Perkuat produk komersial, Petrokimia Gresik resmikan dermaga baru

Jum'at, 27 Desember 2019 | 23:14 WIB ET

GRESIK - PT Petrokimia Gresik baru saja meresmikan pembangunan Dermaga C dengan nilai investasi sekitar Rp300 miliar dan kapasitas bongkar-muat 1,5 juta ton per tahun di Gresik, Jawa Timur, Jumat (27/12). 

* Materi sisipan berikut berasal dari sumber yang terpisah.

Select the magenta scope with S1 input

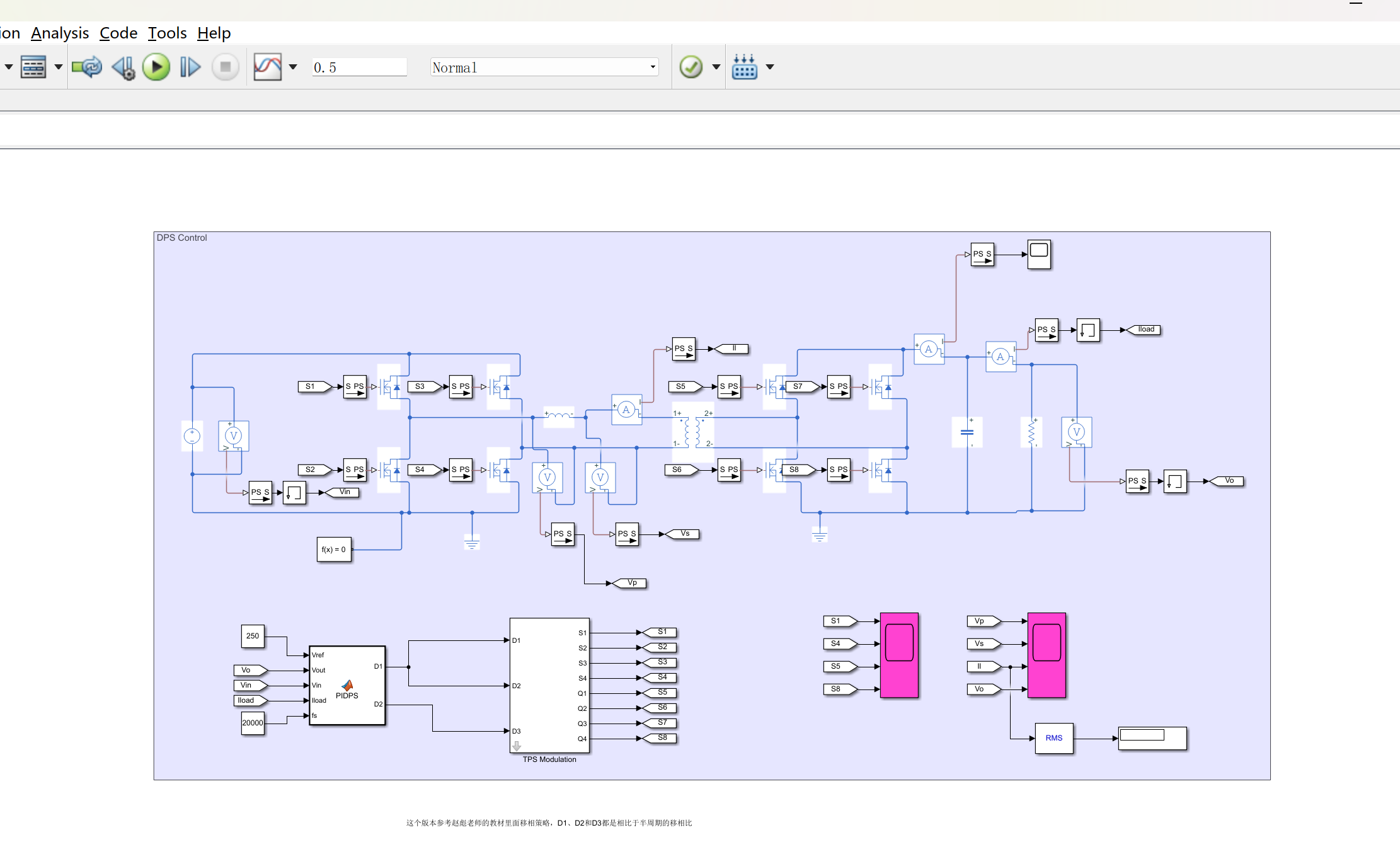(899, 655)
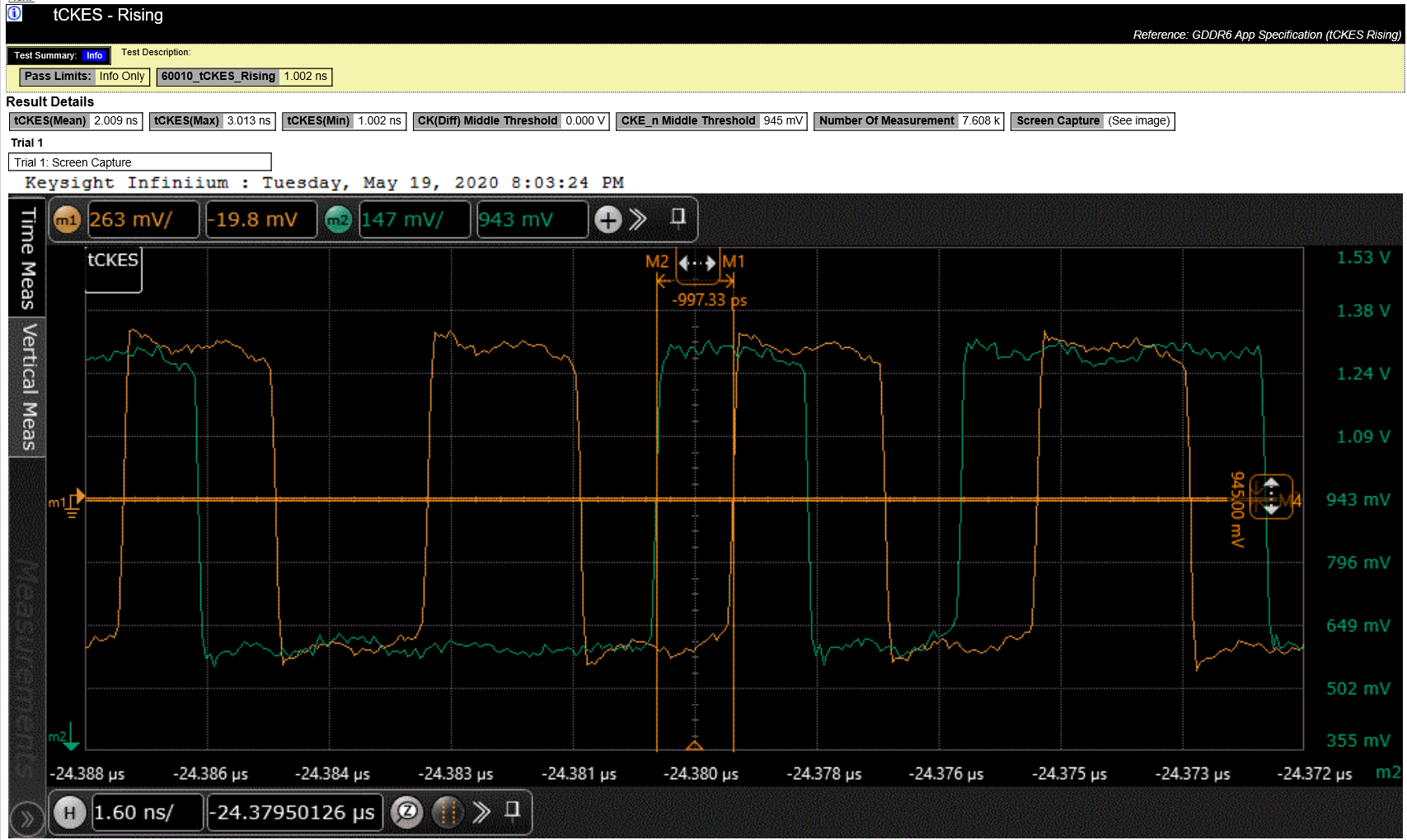Click the horizontal position field showing -24.37950126 µs
Image resolution: width=1407 pixels, height=840 pixels.
pyautogui.click(x=294, y=812)
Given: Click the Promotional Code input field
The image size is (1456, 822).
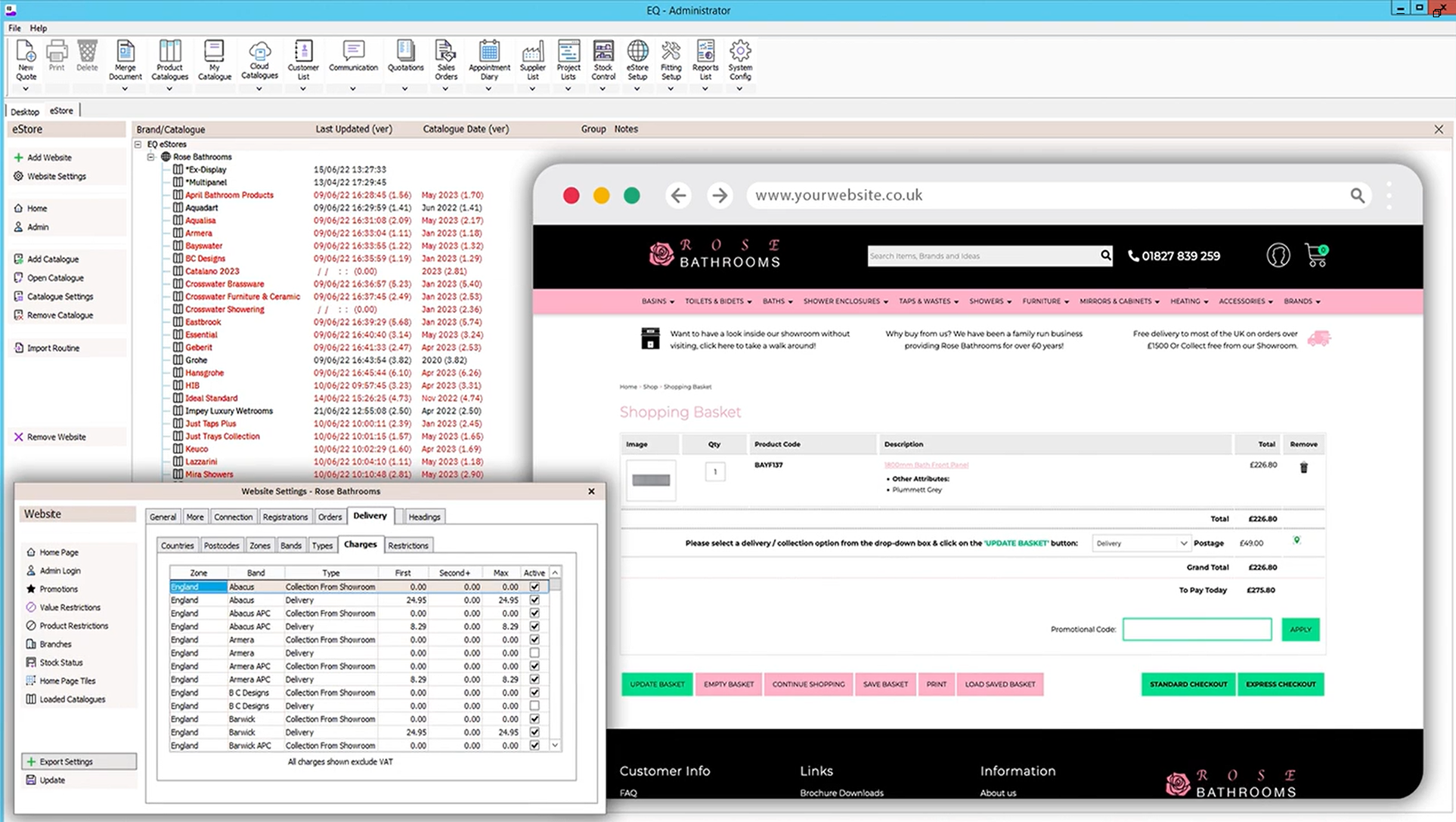Looking at the screenshot, I should click(1197, 629).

Direktur Utama Petrokimia Gresik Rahmad Pribadi menyatakan bahwa dermaga ini dibangun untuk mendukung aktivitas bongkar-muat, utamanya produk gypsum dari PT Petro Jordan Abadi (PJA) dan Pabrik Asam Fosfat II Petrokimia Gresik yang telah berproduksi pada kapasitas maksimalnya. 

Proyek ini menggandeng PT Adhi Karya selaku kontraktor dan mulai dikerjakan pada tanggal 16 Desember 2017 hingga 9 Desember 2019 atau 720 hari kalender. Dermaga C dibangun dengan dimensi 432 meter x 27 meter.

"Proyek berjalan dengan baik dan mengedepankan faktor biaya, kualitas, hingga waktu. Dan Alhamdulillah proyek bisa selesai pada tanggal 5 November 2019 atau 34 hari lebih cepat dari rencana awal," ujar Rahmad.

Rahmad menambahkan bahwa Dermaga C merupakan proyek pengembangan yang telah ditetapkan dalam Rencana Jangka Panjang (RJP) perusahaan, yaitu sebagai salah satu jawaban Petrokimia Gresik atas tantangan di masa mendatang. Terutama untuk mengatasi kepadatan bongkar muat sekaligus mengurangi waktu tunggu sandar kapal (dwelling time) di pelabuhan utama Petrokimia Gresik

Keberadaan dermaga ini merupakan langkah strategis demi keberlangsungan bisnis Petrokimia Gresik dalam menyediakan dan mendistribusikan produk, baik pupuk maupun non-pupuk, untuk mendukung program Ketahanan Pangan Nasional, dan sebagai penyedia solusi bagi sektor agroindustri, ujar Rahmad.

Peranan Dermaga C menjadi semakin vital lantaran dalam program Transformasi Bisnis, penjualan ekspor menjadi salah satu prioritas kinerja perusahaan. Sehingga Dermaga C adalah wujud komitmen perusahaan menyongsong target sebagai market leader dan dominant player untuk mendukung sektor agroindustri.

Dengan beroperasinya dermaga ini, maka Petrokimia Gresik total memiliki empat dermaga yang seluruhnya berada di Gresik, yaitu pelabuhan utama atau Terminal Untuk Kepentingan Sendiri (TUKS), dermaga batu bara, construction jetty, dan Dermaga C, dengan total kapasitas bongkar-muat mencapai 9 juta ton per tahun. 

“Pengembangan pelabuhan ini sangat penting, mengingat kapasitas produksi Petrokimia Gresik terus meningkat, dimana saat ini telah mencapai 8,9 juta ton per tahun, dan masih akan terus bertambah pada tahun mendatang,” tutup Rahmad.